Com solenidade clerical e um leve cheiro a naftalina do século XIX, dou início a esta crónica com a gravidade de quem anuncia a chegada do Juízo Final — ou, vá, de mais uma cimeira internacional sobre paz no Médio Oriente, que é praticamente o mesmo, só com mais cocktails e menos sinceridade. Prepare-se o leitor para um desfile zoológico de horror, geopolítica e boas maneiras simuladas. Isto não é uma crónica. É um safari sem bilhete de regresso.
Temos, então, o urso Trump, reanimado do seu sono anestesiado com rugidos patrióticos e promessas de voltar a “tornar grande” o que já era disfuncional. A doninha Netanyahu, por sua vez, não precisa de grandes apresentações — é a mascote predilecta de qualquer mesa onde se negoceie paz com os cotovelos. Juntos, são uma dupla que faria corar de inveja os Irmãos Grimm: unidos não pelo amor, mas pela utilidade de destruir terceiros em nome da segurança de quartos.

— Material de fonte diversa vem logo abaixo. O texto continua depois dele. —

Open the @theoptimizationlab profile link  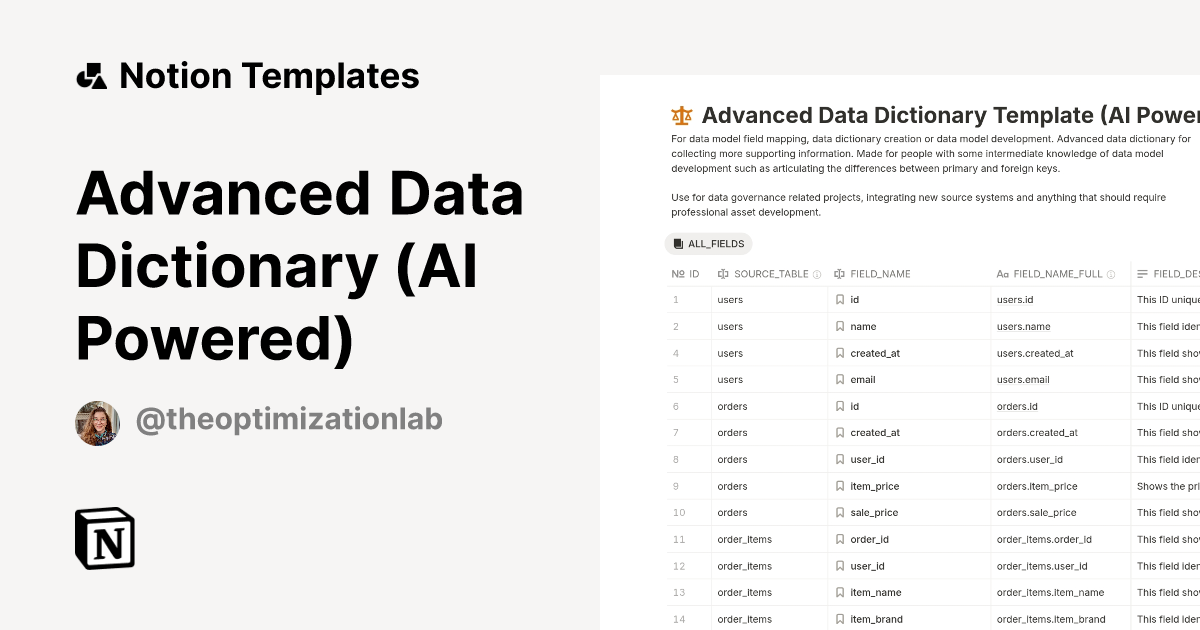(289, 420)
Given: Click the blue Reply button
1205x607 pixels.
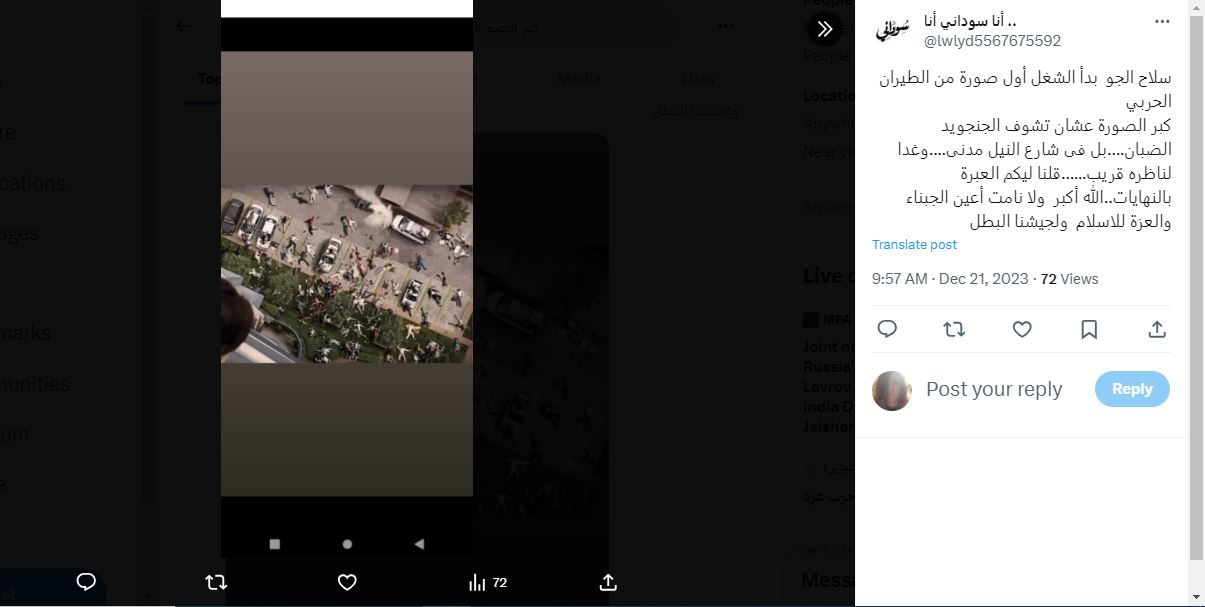Looking at the screenshot, I should click(1131, 389).
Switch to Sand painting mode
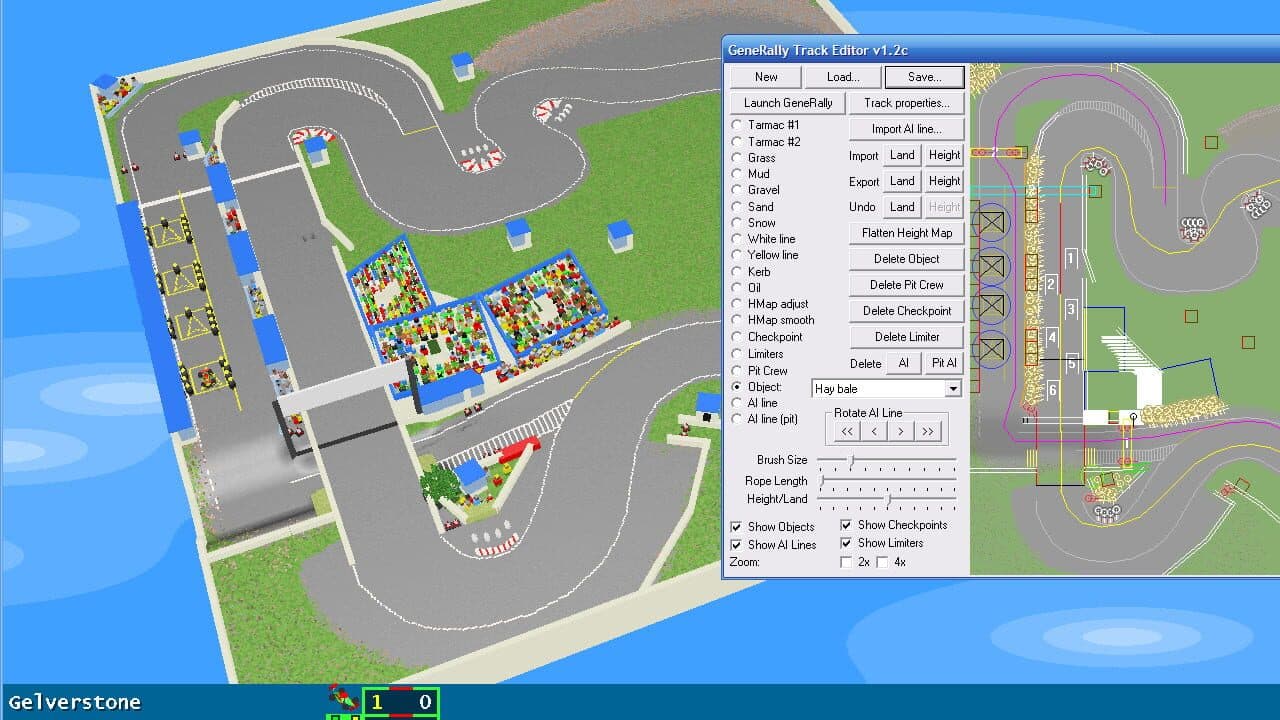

A ideia é simples e ancestral: bombardear a Pérsia, agora chamada Irão, como quem esvazia um porão cheio de livros subversivos. Dizem que o regime actual é horrível. Talvez seja. Mas há um pequeno pormenor histórico — desses que raramente cabem em manchetes: foram os Estados Unidos que limparam o xadrez iraniano derrubando o Xá. Sim, esse mesmo que mantinha o país num precário equilíbrio entre o vício do petróleo e uma espécie de liberdade que era só ligeiramente menos repressiva do que um seminário de Torquemada. Mas o Ocidente não gosta de meias medidas: prefere a instabilidade total. Dá mais lucro.
Putin, o Leão cavernoso com delírios imperiais e o ego de um czar reencarnado em tainha, já avisou das “consequências graves”. Claro que ninguém lhe liga. A diplomacia moderna funciona como um grupo de WhatsApp onde todos gritam e ninguém lê. A hiena chinesa, que outrora mordiscava silenciosamente as beiras do tabuleiro, agora fornece armas com a discrição de um carteiro nocturno. E ninguém se escandaliza. Afinal, o escândalo exige esforço moral — coisa cada vez mais escassa desde que se inventou o telemóvel inteligente e o cidadão burro.
Israel, com a habitual sobriedade de quem se acha perseguido até quando empurra a vítima para o abismo, continua a transformar Gaza em escombros e a Cisjordânia numa urbanização de luxo. É um caso raro de colonialismo com aplicação para smartphone: “Construa o seu colonato! Escolha azulejos, arme-se com escavadoras e ignore a ONU.” São os Sims versão Nakba.
A hipocrisia, esse anestésico universal, continua a matar com mais eficiência do que qualquer bomba. Porque ao contrário das ogivas, que ao menos exigem um botão e uma ordem, a hipocrisia é espontânea. Cresce como bolor em paredes morais mal ventiladas. Já ninguém se dá ao trabalho de justificar. Basta repetir palavras-chave: democracia, liberdade, terror, segurança. São os mantras do novo xamanismo político. Não iluminam, mas vendem.
Tudo isto seria só uma tragicomédia geopolítica, não fosse o facto de estarmos todos dentro dela, como figurantes mal pagos num teatro que arde em câmara lenta. E há quem aplauda.
No fim, não há moral. Só esta suspeita insidiosa de que o mundo não acabou porque ainda não encontraram patrocinador para o apocalipse. Talvez seja isso que nos resta: uma esperança tão subtil que mal se distingue da resignação. Ou vice-versa.